Earlier this year, Matthew Inman had achieved the notable distinction of vaulting a Web site called JustSayHi high into the results for a search on "online dating." But after he expanded his effort to new areas, Google obliterated the site from its search results.
Inman had used an aggressive technique called widget bait to get good search results, but had to scrap a site that had been used for years and start from scratch. He was caught in a gray area in a sometimes-shady industry called search engine optimization (SEO) where it can be tough to distinguish a clever trick from a dirty trick.
It's well known that Google wields tremendous economic power for those trying to use the Internet as a business tool: high search results can send customers to an out-of-the-way bed-and-breakfast. The SEO industry has sprung up to help customers find ways to get their Web sites high in search results, and its practitioners are always testing new methods.
Some "white-hat" methods pose no problems, but others range somewhere between crafty and definitely naughty "black-hat" techniques.
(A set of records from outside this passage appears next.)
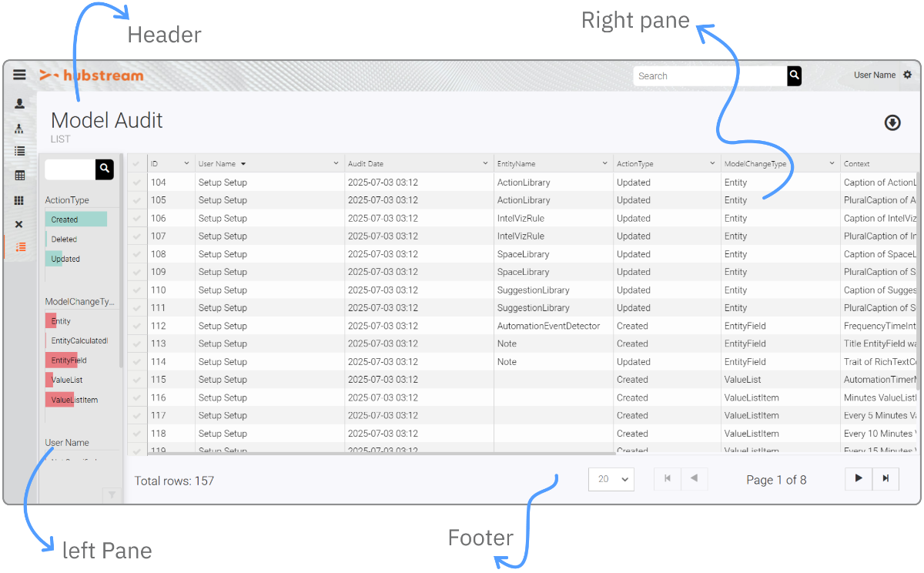Tick the checkbox for row ID 104
This screenshot has width=924, height=573.
click(x=137, y=183)
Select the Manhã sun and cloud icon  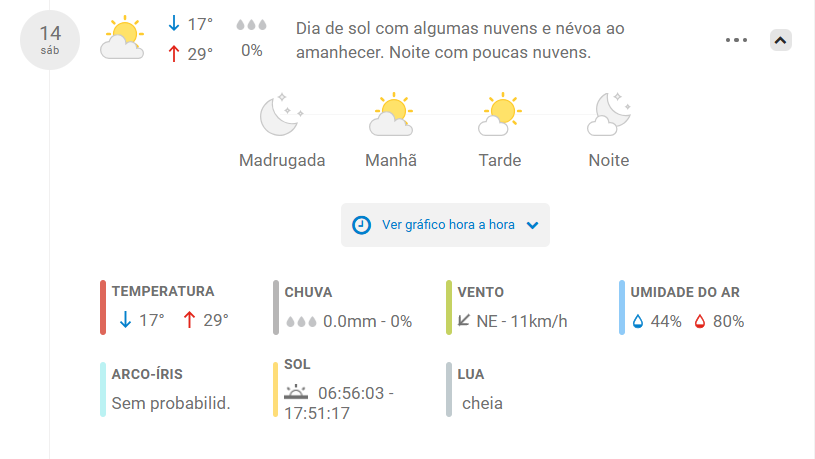click(x=391, y=114)
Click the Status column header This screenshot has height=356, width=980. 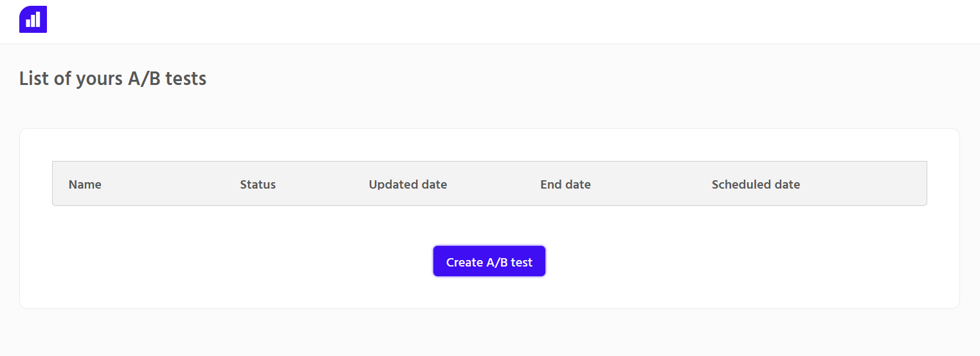(258, 185)
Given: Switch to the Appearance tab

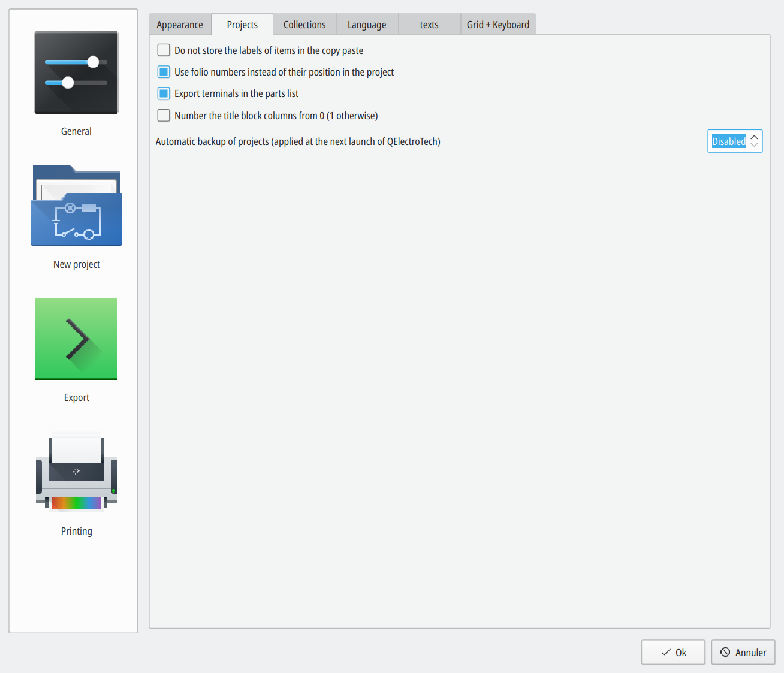Looking at the screenshot, I should pos(180,25).
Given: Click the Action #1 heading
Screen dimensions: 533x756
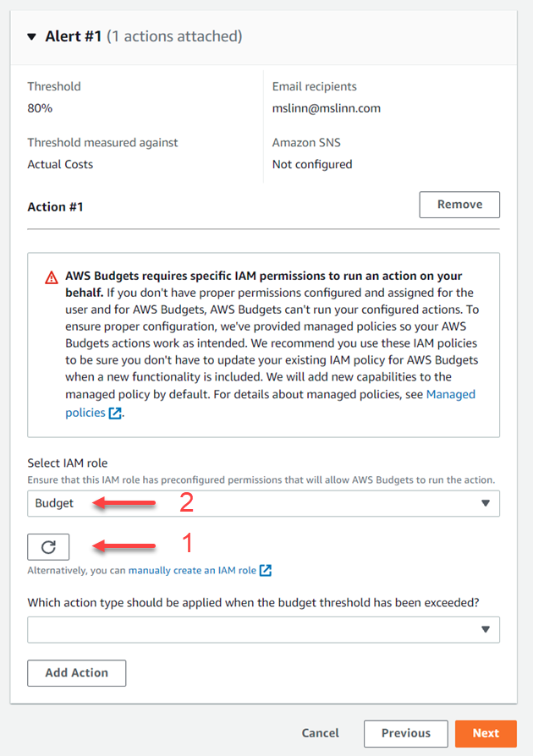Looking at the screenshot, I should 55,206.
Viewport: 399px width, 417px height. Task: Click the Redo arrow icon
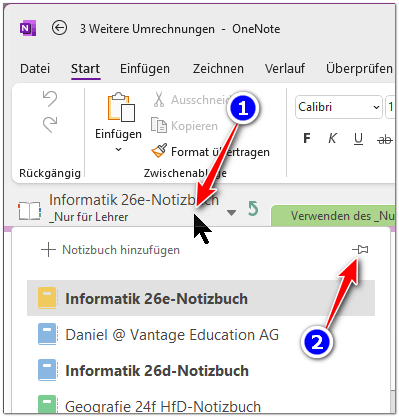[x=50, y=124]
Notwithstanding Google's belief that it's not so tough to comply with its guidelines, the trouble for SEO companies is the size of the gray area.
"Eighty percent is in the middle," said Sage Lewis, president of online marketing company SageRock, who believes his industry's reputation suffers as a result. "Some people consider SEOs to be spammers. If there were standards, that could make us more reputable."
Gaming Google PageRank Gaming the system is hardly new to the Internet. The quantity of plumbers with "AAA" in their company names shows how important alphabetical order was in the days when people found services through the phone book.
What's new with the Internet is the global breadth and the technological automation that figures into the search engine business.
Google got its start in search success with an algorithm initially called BackRub, later changed to its current name of PageRank. This technique judges the worth of a Web site based on how many other Web sites include hyperlinks to it, and on the worth of those other sites.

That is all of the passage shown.